Recopiez fidèlement le passage du discours de Marius devant le peuple, de "Le conflit des" à "Guerre de Jugurtha.".

══ TEXTE PRÉSENTÉ ══

Discours de Marius devant le peuple

Le conflit des ordres entre patriciens et plébéiens occupe tous les débuts de la république romaine pendant près de deux siècles. L’égalité civile et politique permet à des plébéiens comme Marius d’accéder aux plus hautes fonctions en devant consul en 107 av. J.-C., malgré l’opposition de l’oligarchie. Mais il doit encore en appeler au peuple pour asseoir son pouvoir. Voici un extrait du discours qu’il prononce devant celui-ci, reproduit par l’historien Salluste dans sa Guerre de Jugurtha.

Je sais, Romains, que ce n’est pas avec la même démarche que la plupart des gens vous réclament le pouvoir et quand ils l’ont obtenu l’exercent : dans un premier temps ils sont actifs, ils vous supplient, ils sont modérés ; ensuite ils passent leur vie dans l’inaction et l’orgueil. Moi je suis le contraire : si l’ensemble de l’État a plus de prix que le consulat ou la préture, il faut pour gérer l’État plus de soin que pour poser sa candidature à ces deux postes. Je n’ignore pas la charge de travail qui m’incombe grâce à votre très grand soutien : il est plus difficile qu’on ne le croit de préparer la guerre, faire des économies, forcer au service militaire des gens qu’on ne voudrait pas heurter, veiller à tout à l’intérieur et à l’extérieur et tout cela au milieu de gens jaloux, d’opposants et d’ennemis politiques.

De plus si les autres commettent une erreur, leur ancienne noblesse, les exploits de leurs ancêtres, les richesses de leurs parents et alliés, leur nombreuse clientèle, tout cela leur est d’un grand secours. C’est en moi que se trouvent mes espérances et il est nécessaire que je les sauvegarde par mon courage et mon intégrité car le reste est sans valeur. Je comprends, Romains, que tous les regards sont tournés sur moi : les hommes de bien me soutiennent – car mes services sont utiles à l’Etat – la noblesse ne cherche que l’occasion de m’attaquer. Il me faut m’efforcer d’autant plus à ce que vous ne soyez pas les dindons de la farce et que les nobles en soient pour leurs frais. Depuis l’enfance jusque maintenant j’ai appris à supporter toutes les souffrances et tous les dangers. Romains, ce que je faisais gratuitement avant votre soutien, je ne cesserai pas de le faire maintenant que j’ai reçu cette récompense. Pour ceux qui ont fait semblant d’être honnêtes par ambition, il est difficile de garder la mesure quand ils sont au pouvoir. Pour moi qui ai passé tout mon temps dans la vertu, l’habitude de faire le bien est devenu une seconde nature.

═══
══ DONNÉES AFFICHÉES ══

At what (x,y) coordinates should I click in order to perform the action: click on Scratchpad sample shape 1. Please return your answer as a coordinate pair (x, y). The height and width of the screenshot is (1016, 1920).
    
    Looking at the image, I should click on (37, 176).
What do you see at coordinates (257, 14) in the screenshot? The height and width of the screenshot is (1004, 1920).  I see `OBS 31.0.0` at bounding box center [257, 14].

═══
══ DONNÉES AFFICHÉES ══

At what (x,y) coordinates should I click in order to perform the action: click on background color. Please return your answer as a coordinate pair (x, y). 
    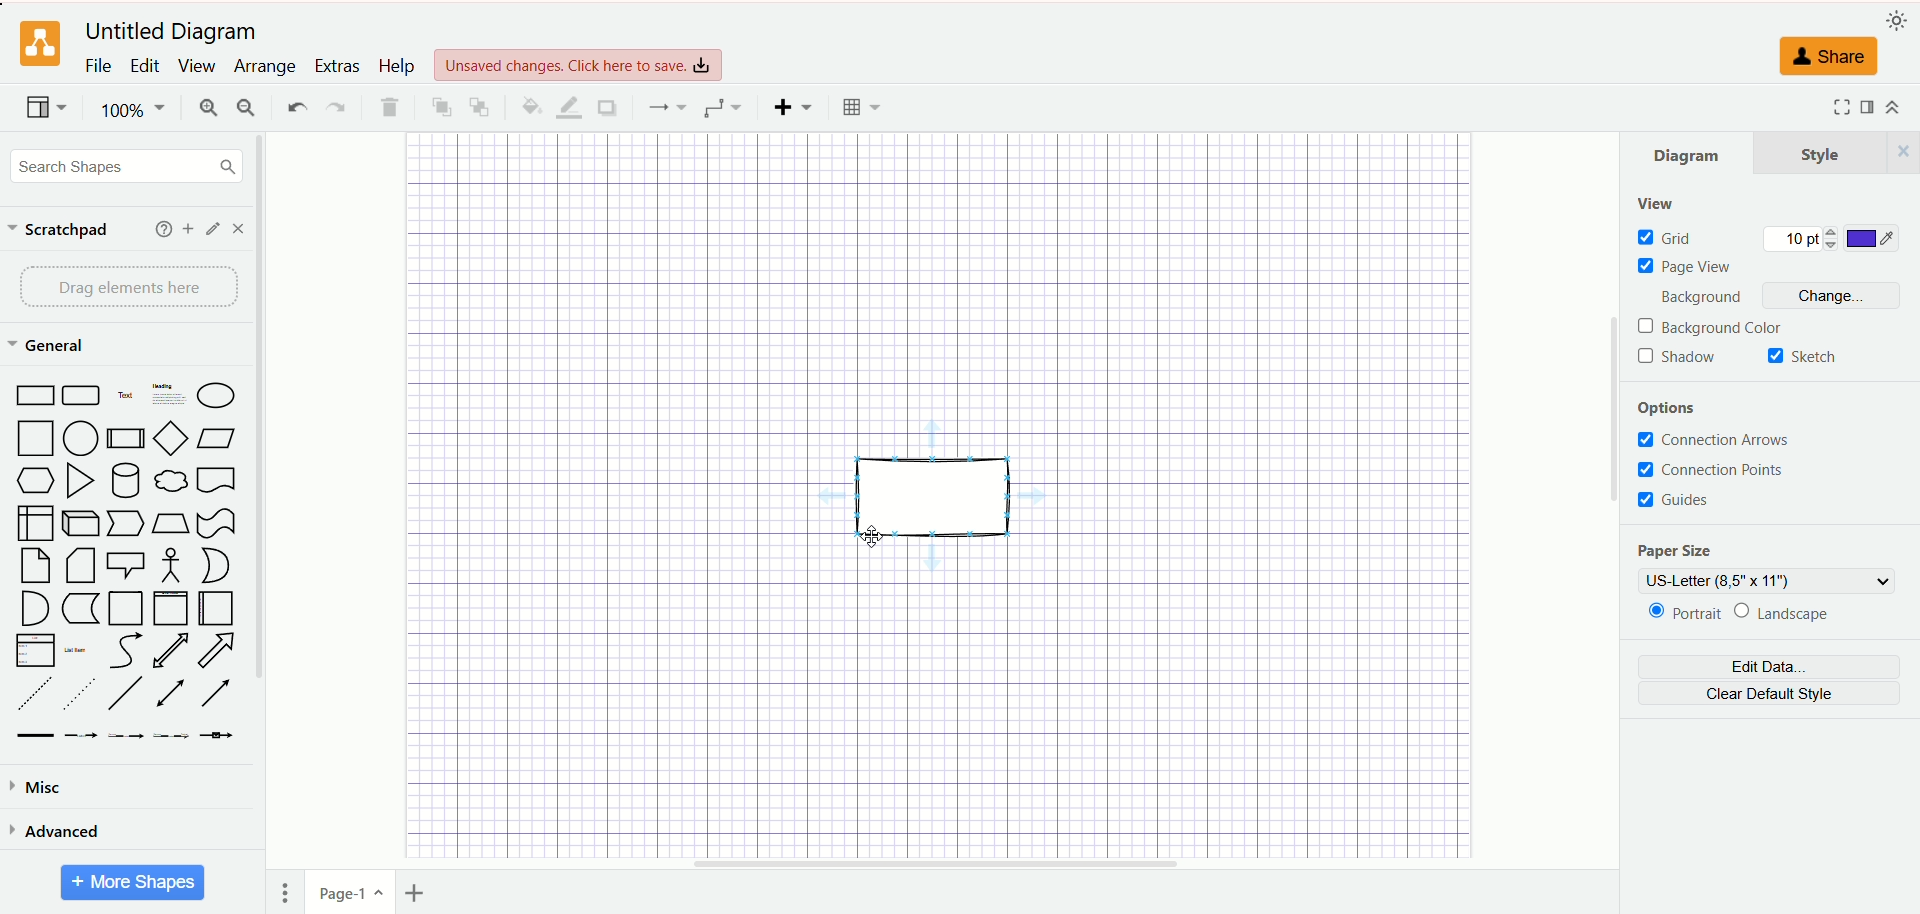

═══

▶ SOLUTION PROPOSÉE
Le conflit des ordres entre patriciens et plébéiens occupe tous les débuts de la république romaine pendant près de deux siècles. L’égalité civile et politique permet à des plébéiens comme Marius d’accéder aux plus hautes fonctions en devant consul en 107 av. J.-C., malgré l’opposition de l’oligarchie. Mais il doit encore en appeler au peuple pour asseoir son pouvoir. Voici un extrait du discours qu’il prononce devant celui-ci, reproduit par l’historien Salluste dans sa Guerre de Jugurtha.